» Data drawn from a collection
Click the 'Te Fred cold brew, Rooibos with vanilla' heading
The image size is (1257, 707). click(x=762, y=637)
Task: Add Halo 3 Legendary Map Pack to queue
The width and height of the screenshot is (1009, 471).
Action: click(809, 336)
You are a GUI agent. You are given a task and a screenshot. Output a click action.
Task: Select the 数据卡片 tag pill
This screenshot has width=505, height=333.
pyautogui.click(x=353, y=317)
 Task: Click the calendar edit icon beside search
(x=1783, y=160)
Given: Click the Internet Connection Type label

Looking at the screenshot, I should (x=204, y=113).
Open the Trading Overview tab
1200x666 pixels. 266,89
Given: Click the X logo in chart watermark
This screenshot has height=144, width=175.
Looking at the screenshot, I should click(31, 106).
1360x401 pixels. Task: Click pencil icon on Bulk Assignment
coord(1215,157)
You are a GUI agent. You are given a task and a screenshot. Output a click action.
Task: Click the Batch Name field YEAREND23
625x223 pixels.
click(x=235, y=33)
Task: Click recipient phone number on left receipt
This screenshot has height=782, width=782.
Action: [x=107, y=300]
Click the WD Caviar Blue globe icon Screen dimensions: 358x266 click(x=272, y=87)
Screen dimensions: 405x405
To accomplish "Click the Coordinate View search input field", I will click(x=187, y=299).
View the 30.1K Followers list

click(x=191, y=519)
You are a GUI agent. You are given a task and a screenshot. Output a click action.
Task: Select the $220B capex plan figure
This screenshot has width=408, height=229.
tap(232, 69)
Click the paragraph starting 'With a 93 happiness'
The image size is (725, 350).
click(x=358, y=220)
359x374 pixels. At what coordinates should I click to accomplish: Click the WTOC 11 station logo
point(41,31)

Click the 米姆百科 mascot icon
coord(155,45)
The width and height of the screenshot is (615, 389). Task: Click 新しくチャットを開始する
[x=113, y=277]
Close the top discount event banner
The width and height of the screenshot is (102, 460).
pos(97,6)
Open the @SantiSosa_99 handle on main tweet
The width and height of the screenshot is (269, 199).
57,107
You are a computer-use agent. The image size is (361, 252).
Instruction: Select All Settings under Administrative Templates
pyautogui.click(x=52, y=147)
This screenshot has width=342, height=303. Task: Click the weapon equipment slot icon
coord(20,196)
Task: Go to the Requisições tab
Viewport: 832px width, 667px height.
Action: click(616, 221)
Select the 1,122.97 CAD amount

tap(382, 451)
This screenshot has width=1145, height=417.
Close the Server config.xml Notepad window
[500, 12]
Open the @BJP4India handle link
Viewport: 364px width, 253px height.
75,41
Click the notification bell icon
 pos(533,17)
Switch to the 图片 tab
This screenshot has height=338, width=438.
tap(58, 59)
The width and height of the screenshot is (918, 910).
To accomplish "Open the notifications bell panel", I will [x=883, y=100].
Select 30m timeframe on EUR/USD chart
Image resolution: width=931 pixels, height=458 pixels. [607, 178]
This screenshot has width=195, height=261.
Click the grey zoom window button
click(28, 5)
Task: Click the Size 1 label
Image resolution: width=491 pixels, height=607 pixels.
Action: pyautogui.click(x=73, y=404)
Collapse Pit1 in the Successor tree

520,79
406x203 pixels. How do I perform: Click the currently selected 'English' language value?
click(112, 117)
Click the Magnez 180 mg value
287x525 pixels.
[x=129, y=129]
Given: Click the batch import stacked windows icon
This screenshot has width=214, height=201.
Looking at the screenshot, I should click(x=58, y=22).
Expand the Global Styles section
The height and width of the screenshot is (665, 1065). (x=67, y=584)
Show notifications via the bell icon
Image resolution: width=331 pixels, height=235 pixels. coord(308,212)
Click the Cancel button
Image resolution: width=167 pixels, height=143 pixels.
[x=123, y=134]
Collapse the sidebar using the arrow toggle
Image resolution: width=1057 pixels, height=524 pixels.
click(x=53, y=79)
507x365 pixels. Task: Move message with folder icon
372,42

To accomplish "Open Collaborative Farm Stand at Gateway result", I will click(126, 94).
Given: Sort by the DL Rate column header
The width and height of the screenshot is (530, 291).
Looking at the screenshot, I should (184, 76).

» Task details
Can you convert every line of the records above into a numbered list, leaving out the blank lines?

» Exercise solution
1. Click the 'Te Fred cold brew, Rooibos with vanilla' heading
2. The image size is (1257, 707). click(x=762, y=637)
3. Task: Add Halo 3 Legendary Map Pack to queue
4. The width and height of the screenshot is (1009, 471).
5. Action: click(809, 336)
6. You are a GUI agent. You are given a task and a screenshot. Output a click action.
7. Task: Select the 数据卡片 tag pill
8. This screenshot has width=505, height=333.
9. pyautogui.click(x=353, y=317)
10.  Task: Click the calendar edit icon beside search
11. (x=1783, y=160)
12. Given: Click the Internet Connection Type label
13. Looking at the screenshot, I should (x=204, y=113).
14. Open the Trading Overview tab
15. 1200x666 pixels. 266,89
16. Given: Click the X logo in chart watermark
17. This screenshot has height=144, width=175.
18. Looking at the screenshot, I should click(31, 106).
19. 1360x401 pixels. Task: Click pencil icon on Bulk Assignment
20. coord(1215,157)
21. You are a GUI agent. You are given a task and a screenshot. Output a click action.
22. Task: Click the Batch Name field YEAREND23
23. 625x223 pixels.
24. click(x=235, y=33)
25. Task: Click recipient phone number on left receipt
26. This screenshot has height=782, width=782.
27. Action: [x=107, y=300]
28. Click the WD Caviar Blue globe icon Screen dimensions: 358x266 click(x=272, y=87)
29. Screen dimensions: 405x405
30. To accomplish "Click the Coordinate View search input field", I will click(x=187, y=299).
31. View the 30.1K Followers list
32. click(x=191, y=519)
33. You are a GUI agent. You are given a task and a screenshot. Output a click action.
34. Task: Select the $220B capex plan figure
35. This screenshot has width=408, height=229.
36. tap(232, 69)
37. Click the paragraph starting 'With a 93 happiness'
38. The image size is (725, 350).
39. click(x=358, y=220)
40. 359x374 pixels. At what coordinates should I click to accomplish: Click the WTOC 11 station logo
41. point(41,31)
42. Click the 米姆百科 mascot icon
43. coord(155,45)
44. The width and height of the screenshot is (615, 389). Task: Click 新しくチャットを開始する
45. [x=113, y=277]
46. Close the top discount event banner
47. The width and height of the screenshot is (102, 460).
48. pos(97,6)
49. Open the @SantiSosa_99 handle on main tweet
50. The width and height of the screenshot is (269, 199).
51. 57,107
52. You are a computer-use agent. The image size is (361, 252).
53. Instruction: Select All Settings under Administrative Templates
54. pyautogui.click(x=52, y=147)
55. This screenshot has width=342, height=303. Task: Click the weapon equipment slot icon
56. coord(20,196)
57. Task: Go to the Requisições tab
58. Viewport: 832px width, 667px height.
59. Action: click(616, 221)
60. Select the 1,122.97 CAD amount
61. tap(382, 451)
62. This screenshot has width=1145, height=417.
63. Close the Server config.xml Notepad window
64. [500, 12]
65. Open the @BJP4India handle link
66. Viewport: 364px width, 253px height.
67. 75,41
68. Click the notification bell icon
69.  pos(533,17)
70. Switch to the 图片 tab
71. This screenshot has height=338, width=438.
72. tap(58, 59)
73. The width and height of the screenshot is (918, 910).
74. To accomplish "Open the notifications bell panel", I will [x=883, y=100].
75. Select 30m timeframe on EUR/USD chart
76. Image resolution: width=931 pixels, height=458 pixels. [607, 178]
77. This screenshot has width=195, height=261.
78. Click the grey zoom window button
79. click(28, 5)
80. Task: Click the Size 1 label
81. Image resolution: width=491 pixels, height=607 pixels.
82. Action: pyautogui.click(x=73, y=404)
83. Collapse Pit1 in the Successor tree
84. 520,79
85. 406x203 pixels. How do I perform: Click the currently selected 'English' language value?
86. click(112, 117)
87. Click the Magnez 180 mg value
88. 287x525 pixels.
89. [x=129, y=129]
90. Given: Click the batch import stacked windows icon
91. This screenshot has width=214, height=201.
92. Looking at the screenshot, I should click(x=58, y=22).
93. Expand the Global Styles section
94. The height and width of the screenshot is (665, 1065). (x=67, y=584)
95. Show notifications via the bell icon
96. Image resolution: width=331 pixels, height=235 pixels. coord(308,212)
97. Click the Cancel button
98. Image resolution: width=167 pixels, height=143 pixels.
99. [x=123, y=134]
100. Collapse the sidebar using the arrow toggle
101. Image resolution: width=1057 pixels, height=524 pixels.
102. click(x=53, y=79)
103. 507x365 pixels. Task: Move message with folder icon
104. 372,42
105. To accomplish "Open Collaborative Farm Stand at Gateway result", I will click(126, 94).
106. Given: Sort by the DL Rate column header
107. The width and height of the screenshot is (530, 291).
108. Looking at the screenshot, I should (184, 76).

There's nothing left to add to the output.